The bell curve represents a traditional approach, in which an alert is sounded when a specific threshold is met. But this model relies on empirical observation and experience; these are valuable assets but yield too many false positives. The bell curve model has a tendency to miss significant events and sound the alarm for events that aren't.
Anomaly detection accommodates for cyclical events, such as the hours in a business day or ecommerce activity that surges on Black Friday. It evaluates current events in light of what is considered normal operation.
Below is an example of how one monitoring tool, Loggly, does that. It flags events as related to a previous time span, rather than as single points in time. It illustrates whether certain errors are increasing relative to what has been normal operation.
Below is an example of ElasticSearch's anomaly detection. The UI enables admins to select specific metrics, and the graph will display flagged anomalies in red. This algorithm is smart enough to know that data is cyclical. So it follows the curve, thus solving some of the limitations of the standard deviation approach.
Correlation across disparate data sources is an important aspect of machine learning for log analysis.
To make correlation work, teams must write code or make queries to join datasets. Admins must both join different datasets by some common element and build a regression model -- which isn't simple. Machine learning enables this, but still requires admins to collect different sources of data. There is no black box that will automatically do all of that for them.
ElasticSearch did, however, take steps to simplify this process with its acquisition of Prelert in 2016, which improves real-time correlation across multiple data sources.
Whether to build, buy or rent
Log analysis systems are designed to gather raw log data, but that data must be converted into a specific format in order to be plugged into most machine learning models.
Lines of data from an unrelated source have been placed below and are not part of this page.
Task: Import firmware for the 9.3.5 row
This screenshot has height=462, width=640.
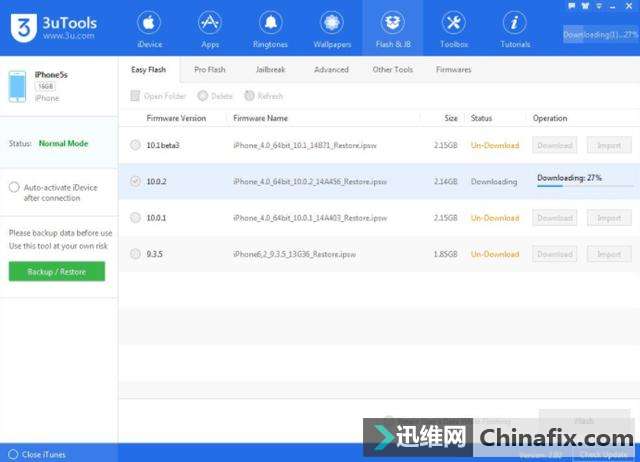Action: coord(609,254)
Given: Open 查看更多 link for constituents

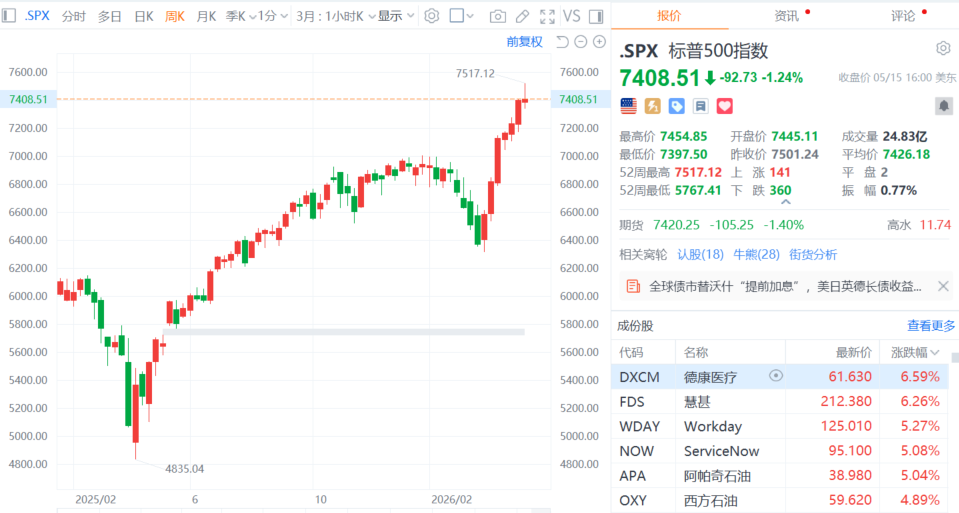Looking at the screenshot, I should (931, 326).
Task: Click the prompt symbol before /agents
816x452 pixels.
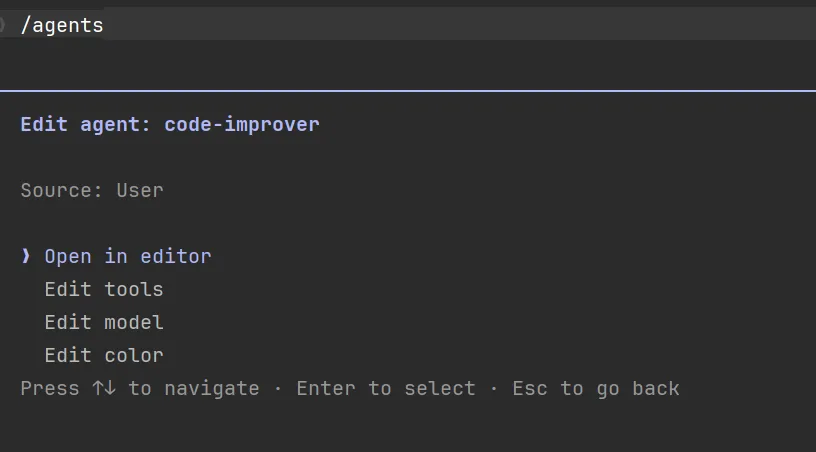Action: (x=3, y=25)
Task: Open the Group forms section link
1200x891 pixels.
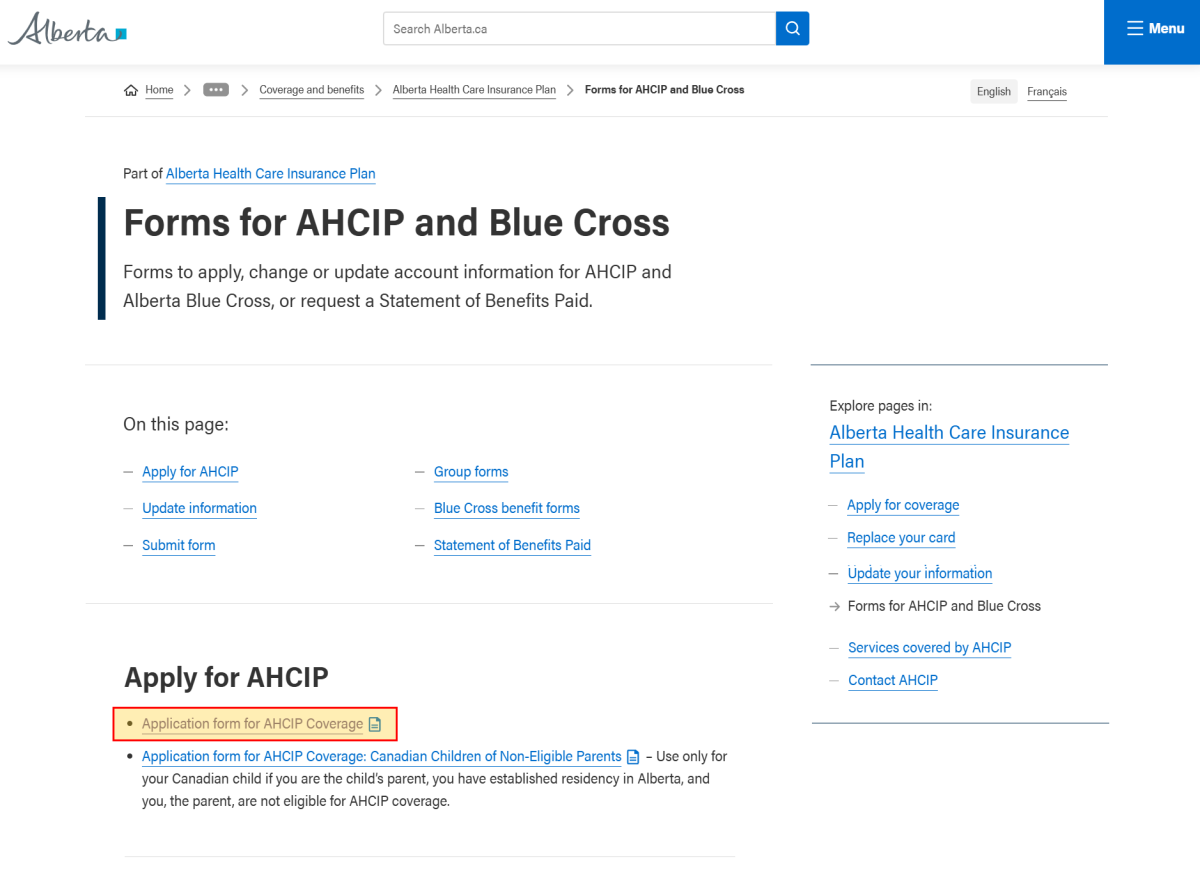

This means that computer code and programmers must act as an intermediary between the log source and the visual display. This setup requires time and money.
There are so many moving parts in a log analysis system that the question of hosting is no small matter. Should an organization use its own servers? Does it host everything with a cloud vendor? Does it write its own machine learning models, or use those that are in the cloud?
ElasticSearch and Grafana offer cloud options, which means the vendor manages the underlying infrastructure -- but users must still parse data and set up Logstash, for example, on their own servers. The cloud vendor provides only the dashboard and database; it doesn't give users access to a command line where they can use their own Python machine learning code.
If your IT team doesn't have programmers with skills in machine learning for log analysis, there are cloud products, such as Amazon SageMaker, but they don't let users tweak code and they can be difficult to plug into a busy pipeline. SageMaker, for example, requires admins to push code to S3 storage.